(What you need to do) Exactly as given, repeat all of the entries.

== Supplied records

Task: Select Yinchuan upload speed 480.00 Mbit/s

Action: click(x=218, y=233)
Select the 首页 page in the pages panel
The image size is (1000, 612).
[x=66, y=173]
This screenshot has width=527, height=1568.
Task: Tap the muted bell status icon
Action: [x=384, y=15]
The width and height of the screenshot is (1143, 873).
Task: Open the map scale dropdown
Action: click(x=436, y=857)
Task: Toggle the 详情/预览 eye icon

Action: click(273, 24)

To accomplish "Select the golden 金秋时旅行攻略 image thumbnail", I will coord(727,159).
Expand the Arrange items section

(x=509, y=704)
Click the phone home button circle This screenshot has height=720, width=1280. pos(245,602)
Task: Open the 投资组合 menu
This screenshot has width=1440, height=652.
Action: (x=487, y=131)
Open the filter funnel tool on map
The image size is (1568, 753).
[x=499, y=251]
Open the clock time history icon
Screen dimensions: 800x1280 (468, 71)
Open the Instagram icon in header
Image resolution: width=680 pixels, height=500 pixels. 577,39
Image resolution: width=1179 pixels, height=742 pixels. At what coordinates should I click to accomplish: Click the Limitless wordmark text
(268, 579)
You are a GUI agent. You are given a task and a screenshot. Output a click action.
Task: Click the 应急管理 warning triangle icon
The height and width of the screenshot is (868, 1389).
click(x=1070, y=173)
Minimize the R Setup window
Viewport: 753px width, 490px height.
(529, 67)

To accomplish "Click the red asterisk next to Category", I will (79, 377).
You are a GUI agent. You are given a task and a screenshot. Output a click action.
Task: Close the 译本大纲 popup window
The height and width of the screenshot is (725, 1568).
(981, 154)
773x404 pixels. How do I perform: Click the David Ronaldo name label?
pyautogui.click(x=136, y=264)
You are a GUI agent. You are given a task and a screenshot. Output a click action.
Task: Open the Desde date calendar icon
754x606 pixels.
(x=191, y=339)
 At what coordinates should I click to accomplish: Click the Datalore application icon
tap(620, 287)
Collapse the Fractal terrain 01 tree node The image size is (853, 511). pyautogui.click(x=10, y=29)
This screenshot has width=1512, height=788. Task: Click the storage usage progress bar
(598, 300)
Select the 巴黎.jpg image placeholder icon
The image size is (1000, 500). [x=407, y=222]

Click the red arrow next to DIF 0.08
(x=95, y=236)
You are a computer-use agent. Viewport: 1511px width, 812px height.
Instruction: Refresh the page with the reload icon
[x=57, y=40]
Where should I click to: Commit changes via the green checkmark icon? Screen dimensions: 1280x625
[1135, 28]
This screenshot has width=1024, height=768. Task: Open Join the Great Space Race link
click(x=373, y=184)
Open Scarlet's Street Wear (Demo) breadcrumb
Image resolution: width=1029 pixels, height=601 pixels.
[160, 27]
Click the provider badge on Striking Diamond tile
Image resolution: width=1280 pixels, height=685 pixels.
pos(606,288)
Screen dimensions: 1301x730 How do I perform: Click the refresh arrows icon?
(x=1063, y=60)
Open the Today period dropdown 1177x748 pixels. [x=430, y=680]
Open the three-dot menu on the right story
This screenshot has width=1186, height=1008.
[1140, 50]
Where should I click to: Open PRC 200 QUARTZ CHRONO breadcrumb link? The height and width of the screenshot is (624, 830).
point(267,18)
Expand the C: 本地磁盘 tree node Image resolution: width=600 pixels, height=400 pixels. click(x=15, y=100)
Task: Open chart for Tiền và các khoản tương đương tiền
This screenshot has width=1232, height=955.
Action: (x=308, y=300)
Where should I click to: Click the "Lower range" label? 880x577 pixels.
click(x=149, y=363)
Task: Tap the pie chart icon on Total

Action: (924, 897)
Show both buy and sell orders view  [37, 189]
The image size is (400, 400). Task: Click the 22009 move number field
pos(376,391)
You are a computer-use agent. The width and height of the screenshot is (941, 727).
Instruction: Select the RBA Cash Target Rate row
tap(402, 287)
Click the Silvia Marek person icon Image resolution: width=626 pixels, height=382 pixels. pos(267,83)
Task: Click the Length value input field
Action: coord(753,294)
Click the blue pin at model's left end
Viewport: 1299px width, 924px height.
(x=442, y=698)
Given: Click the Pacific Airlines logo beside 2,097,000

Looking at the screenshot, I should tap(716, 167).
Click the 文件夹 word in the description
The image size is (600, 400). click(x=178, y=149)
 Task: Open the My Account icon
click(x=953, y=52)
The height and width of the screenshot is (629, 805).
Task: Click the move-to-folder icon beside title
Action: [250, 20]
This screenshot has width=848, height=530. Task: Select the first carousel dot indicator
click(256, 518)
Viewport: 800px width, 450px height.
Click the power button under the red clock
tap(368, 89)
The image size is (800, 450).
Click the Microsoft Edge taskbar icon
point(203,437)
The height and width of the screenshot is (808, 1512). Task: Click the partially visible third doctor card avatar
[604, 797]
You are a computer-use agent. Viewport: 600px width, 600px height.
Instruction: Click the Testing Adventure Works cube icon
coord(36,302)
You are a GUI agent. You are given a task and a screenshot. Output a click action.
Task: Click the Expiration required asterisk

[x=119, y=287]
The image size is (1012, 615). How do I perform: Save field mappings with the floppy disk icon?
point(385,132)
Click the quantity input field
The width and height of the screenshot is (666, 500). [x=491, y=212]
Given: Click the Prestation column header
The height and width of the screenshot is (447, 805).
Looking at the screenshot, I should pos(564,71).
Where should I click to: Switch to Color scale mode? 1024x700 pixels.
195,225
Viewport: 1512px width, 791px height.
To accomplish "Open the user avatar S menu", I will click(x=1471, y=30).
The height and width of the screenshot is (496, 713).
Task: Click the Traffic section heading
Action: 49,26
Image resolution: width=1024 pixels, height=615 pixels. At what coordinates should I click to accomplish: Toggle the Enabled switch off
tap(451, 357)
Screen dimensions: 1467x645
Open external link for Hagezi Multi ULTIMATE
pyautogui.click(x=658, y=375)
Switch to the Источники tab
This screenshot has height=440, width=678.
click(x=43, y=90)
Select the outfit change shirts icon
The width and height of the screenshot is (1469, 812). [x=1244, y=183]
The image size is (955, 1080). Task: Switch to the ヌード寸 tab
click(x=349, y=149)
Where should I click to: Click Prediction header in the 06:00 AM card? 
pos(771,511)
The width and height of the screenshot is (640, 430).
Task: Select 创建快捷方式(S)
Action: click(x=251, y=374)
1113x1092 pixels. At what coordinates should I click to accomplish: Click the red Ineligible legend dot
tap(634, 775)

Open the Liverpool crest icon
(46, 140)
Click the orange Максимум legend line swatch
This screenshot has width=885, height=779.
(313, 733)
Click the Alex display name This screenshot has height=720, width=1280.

====

(Problem solution)
Task: Select Yinchuan upload speed 480.00 Mbit/s

Action: click(x=218, y=233)
Select the 首页 page in the pages panel
The image size is (1000, 612).
[x=66, y=173]
This screenshot has width=527, height=1568.
Task: Tap the muted bell status icon
Action: [x=384, y=15]
The width and height of the screenshot is (1143, 873).
Task: Open the map scale dropdown
Action: click(x=436, y=857)
Task: Toggle the 详情/预览 eye icon

Action: click(273, 24)

To accomplish "Select the golden 金秋时旅行攻略 image thumbnail", I will coord(727,159).
Expand the Arrange items section

(x=509, y=704)
Click the phone home button circle This screenshot has height=720, width=1280. pos(245,602)
Task: Open the 投资组合 menu
This screenshot has width=1440, height=652.
Action: (x=487, y=131)
Open the filter funnel tool on map
The image size is (1568, 753).
[x=499, y=251]
Open the clock time history icon
Screen dimensions: 800x1280 (468, 71)
Open the Instagram icon in header
Image resolution: width=680 pixels, height=500 pixels. 577,39
Image resolution: width=1179 pixels, height=742 pixels. At what coordinates should I click to accomplish: Click the Limitless wordmark text
(268, 579)
You are a GUI agent. You are given a task and a screenshot. Output a click action.
Task: Click the 应急管理 warning triangle icon
The height and width of the screenshot is (868, 1389).
click(x=1070, y=173)
Minimize the R Setup window
Viewport: 753px width, 490px height.
(529, 67)

To accomplish "Click the red asterisk next to Category", I will (79, 377).
You are a GUI agent. You are given a task and a screenshot. Output a click action.
Task: Close the 译本大纲 popup window
The height and width of the screenshot is (725, 1568).
(981, 154)
773x404 pixels. How do I perform: Click the David Ronaldo name label?
pyautogui.click(x=136, y=264)
You are a GUI agent. You are given a task and a screenshot. Output a click action.
Task: Open the Desde date calendar icon
754x606 pixels.
(x=191, y=339)
 At what coordinates should I click to accomplish: Click the Datalore application icon
tap(620, 287)
Collapse the Fractal terrain 01 tree node The image size is (853, 511). pyautogui.click(x=10, y=29)
This screenshot has width=1512, height=788. Task: Click the storage usage progress bar
(598, 300)
Select the 巴黎.jpg image placeholder icon
The image size is (1000, 500). [x=407, y=222]

Click the red arrow next to DIF 0.08
(x=95, y=236)
You are a computer-use agent. Viewport: 1511px width, 812px height.
Instruction: Refresh the page with the reload icon
[x=57, y=40]
Where should I click to: Commit changes via the green checkmark icon? Screen dimensions: 1280x625
[1135, 28]
This screenshot has width=1024, height=768. Task: Open Join the Great Space Race link
click(x=373, y=184)
Open Scarlet's Street Wear (Demo) breadcrumb
Image resolution: width=1029 pixels, height=601 pixels.
[160, 27]
Click the provider badge on Striking Diamond tile
Image resolution: width=1280 pixels, height=685 pixels.
pos(606,288)
Screen dimensions: 1301x730 How do I perform: Click the refresh arrows icon?
(x=1063, y=60)
Open the Today period dropdown 1177x748 pixels. [x=430, y=680]
Open the three-dot menu on the right story
This screenshot has width=1186, height=1008.
[1140, 50]
Where should I click to: Open PRC 200 QUARTZ CHRONO breadcrumb link? The height and width of the screenshot is (624, 830).
point(267,18)
Expand the C: 本地磁盘 tree node Image resolution: width=600 pixels, height=400 pixels. click(x=15, y=100)
Task: Open chart for Tiền và các khoản tương đương tiền
This screenshot has width=1232, height=955.
Action: (x=308, y=300)
Where should I click to: Click the "Lower range" label? 880x577 pixels.
click(x=149, y=363)
Task: Tap the pie chart icon on Total

Action: (924, 897)
Show both buy and sell orders view  [37, 189]
The image size is (400, 400). Task: Click the 22009 move number field
pos(376,391)
You are a computer-use agent. The width and height of the screenshot is (941, 727).
Instruction: Select the RBA Cash Target Rate row
tap(402, 287)
Click the Silvia Marek person icon Image resolution: width=626 pixels, height=382 pixels. pos(267,83)
Task: Click the Length value input field
Action: coord(753,294)
Click the blue pin at model's left end
Viewport: 1299px width, 924px height.
(x=442, y=698)
Given: Click the Pacific Airlines logo beside 2,097,000

Looking at the screenshot, I should tap(716, 167).
Click the 文件夹 word in the description
The image size is (600, 400). click(x=178, y=149)
 Task: Open the My Account icon
click(x=953, y=52)
The height and width of the screenshot is (629, 805).
Task: Click the move-to-folder icon beside title
Action: [250, 20]
This screenshot has width=848, height=530. Task: Select the first carousel dot indicator
click(256, 518)
Viewport: 800px width, 450px height.
Click the power button under the red clock
tap(368, 89)
The image size is (800, 450).
Click the Microsoft Edge taskbar icon
point(203,437)
The height and width of the screenshot is (808, 1512). Task: Click the partially visible third doctor card avatar
[604, 797]
You are a computer-use agent. Viewport: 600px width, 600px height.
Instruction: Click the Testing Adventure Works cube icon
coord(36,302)
You are a GUI agent. You are given a task and a screenshot. Output a click action.
Task: Click the Expiration required asterisk

[x=119, y=287]
The image size is (1012, 615). How do I perform: Save field mappings with the floppy disk icon?
point(385,132)
Click the quantity input field
The width and height of the screenshot is (666, 500). [x=491, y=212]
Given: Click the Prestation column header
The height and width of the screenshot is (447, 805).
Looking at the screenshot, I should pos(564,71).
Where should I click to: Switch to Color scale mode? 1024x700 pixels.
195,225
Viewport: 1512px width, 791px height.
To accomplish "Open the user avatar S menu", I will click(x=1471, y=30).
The height and width of the screenshot is (496, 713).
Task: Click the Traffic section heading
Action: 49,26
Image resolution: width=1024 pixels, height=615 pixels. At what coordinates should I click to accomplish: Toggle the Enabled switch off
tap(451, 357)
Screen dimensions: 1467x645
Open external link for Hagezi Multi ULTIMATE
pyautogui.click(x=658, y=375)
Switch to the Источники tab
This screenshot has height=440, width=678.
click(x=43, y=90)
Select the outfit change shirts icon
The width and height of the screenshot is (1469, 812). [x=1244, y=183]
The image size is (955, 1080). Task: Switch to the ヌード寸 tab
click(x=349, y=149)
Where should I click to: Click Prediction header in the 06:00 AM card? 
pos(771,511)
The width and height of the screenshot is (640, 430).
Task: Select 创建快捷方式(S)
Action: click(x=251, y=374)
1113x1092 pixels. At what coordinates should I click to accomplish: Click the red Ineligible legend dot
tap(634, 775)

Open the Liverpool crest icon
(46, 140)
Click the orange Максимум legend line swatch
This screenshot has width=885, height=779.
(313, 733)
Click the Alex display name This screenshot has height=720, width=1280.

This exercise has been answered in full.